## O QUE PRODUZIR
Você pode retomar o texto sobre a Coreia do Norte a partir da última frase apresentada e seguir escrevendo?

## BLOCO DE TEXTO
Lincoln
Secco | Blog da Boitempo | São Paulo
Há
de fato um grande perigo de desencadeamento de uma guerra com armas
convencionais ou nucleares. Os loucos podem sempre provocá-la. Mas eles não
estão em Pyongyang, e sim em Washington
A
Coréia do Norte é um país. Esta verdade simples é inaceitável para a maior
parte da imprensa mundial. É como se aquela nação não tivesse o direito de
existir. Seria uma monarquia comunista, um país faminto e obsoleto ou uma
ditadura sanguinária e terrorista.
Ainda
que todas as coisas acima ditas fossem verdadeiras, nós acharíamos várias delas
em outros países do mundo apoiados pelo “Ocidente”. Por isso, ninguém está
interessado no povo da Coréia do Norte e muito menos em “libertá-lo”.
Depois
de ocupada pelo Japão, a Coréia foi de fato libertada pelos aliados em 1945. A
luta entre os comunistas e seus inimigos já mantinha o país dividido. Em 1950,
depois da desocupação, iniciou-se a Guerra Civil. Os EUA invadiram o norte e
capturaram a capital, Pyongyang, em outubro de 1950. Em apoio às tropas de Kim
Il Sung, os chineses entraram secretamente na Coréia do Norte e iniciaram uma
ofensiva. Depois de conquistarem Seul, os chineses sofreram a contra-ofensiva e
recuaram até o famoso paralelo 38, que divide as duas Coréias. As lutas
encarniçadas por posições no território coreano se prolongaram até julho de
1953.

## INFORMAÇÕES REGISTRADAS
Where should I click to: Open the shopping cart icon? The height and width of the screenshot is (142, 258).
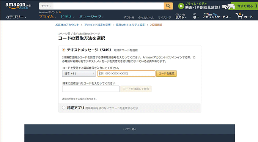pyautogui.click(x=239, y=16)
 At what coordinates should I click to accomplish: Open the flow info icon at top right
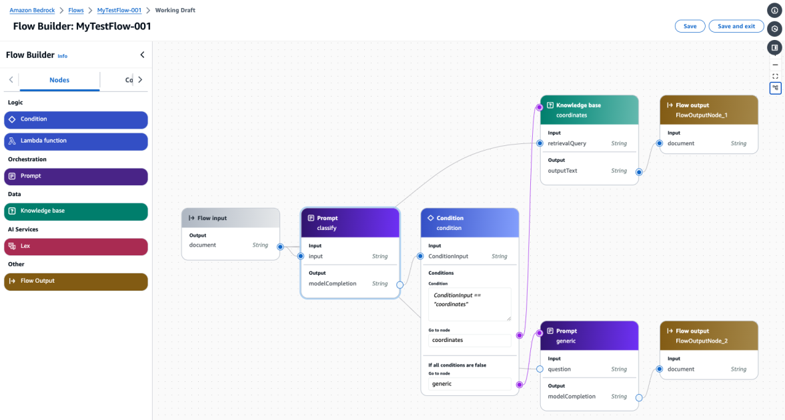pyautogui.click(x=774, y=10)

## RESPOSTA À TAREFA
A
partir da implantação da Ditadura em 1961, a Coréia do Sul teve amplo progresso
industrial. O norte, isolado (salvo pelo apoio chinês), teve que se manter com
escassos recursos naturais. A ideologia Zuche, adotada pelo país, significa a
perene busca da autonomia econômica e da soberania política. Mas o isolamento
diplomático obrigou Kim Il Sung a destinar grande parte de seu orçamento para a
defesa, visto que seu adversário não são as tropas sul-coreanas, mas o Exército
dos EUA.
Sem
as Forças Armadas descomunais que possui, a Coréia do Norte há muito teria
sucumbido. E como qualquer país armado até os dentes, não se pode esperar que
lá vigore a mais pura “democracia”. A propaganda difundida pela imprensa
estadunidense e reproduzida no Brasil mostra o atual líder do país como o maior
perigo à paz mundial. Adjetivos como louco, terrorista e lunático incrementam o
medo das pessoas. Afinal, o “louco” é um jovem com armas nucleares!
Durante
meio século, os sucessivos governos dos EUA desenvolveram artefatos nucleares.
Os EUA foram o único país do mundo a agredir outro país com tais armas. Mas
ninguém diz que há tresloucados com armas nucleares por lá. Nem mesmo na época
da gang de Bush (aliás, continuador da dinastia de seu pai…), que ocupara antes
a presidência. Como todos sabem, as eleições estadunidenses são indiretas e,
mesmo assim, Bush Junior ganhou-as mediante fraude.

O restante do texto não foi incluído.